_Exercise goal_: Two lines in the listing below mark the span: one contains "Given: Select the" and one contains "The height and". Reproduce both of them and everything between, exactly.

_Material for this exercise_:
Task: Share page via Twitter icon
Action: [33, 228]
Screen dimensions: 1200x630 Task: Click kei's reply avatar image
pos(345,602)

==

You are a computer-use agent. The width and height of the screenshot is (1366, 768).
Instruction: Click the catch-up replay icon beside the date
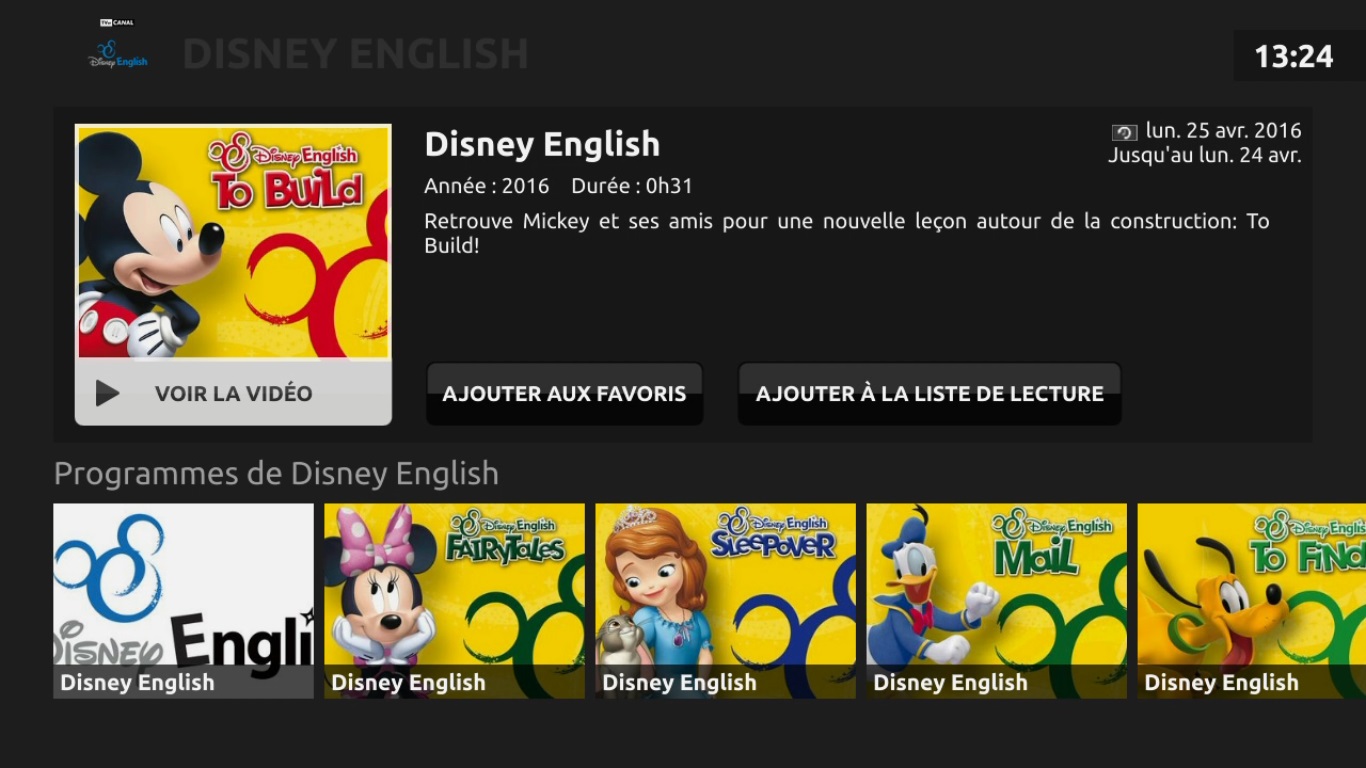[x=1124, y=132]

--

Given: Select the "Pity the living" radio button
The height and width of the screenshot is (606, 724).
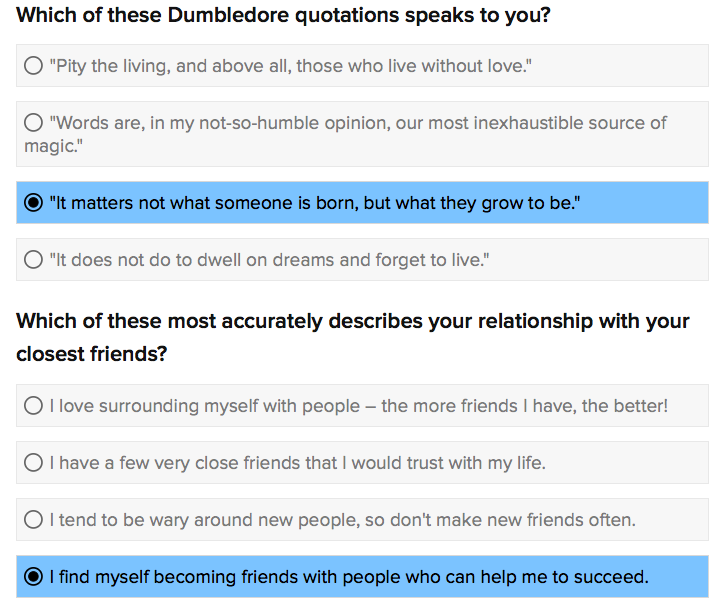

_The completed task_:
Given: Select the "Pity the living" radio button
The height and width of the screenshot is (606, 724).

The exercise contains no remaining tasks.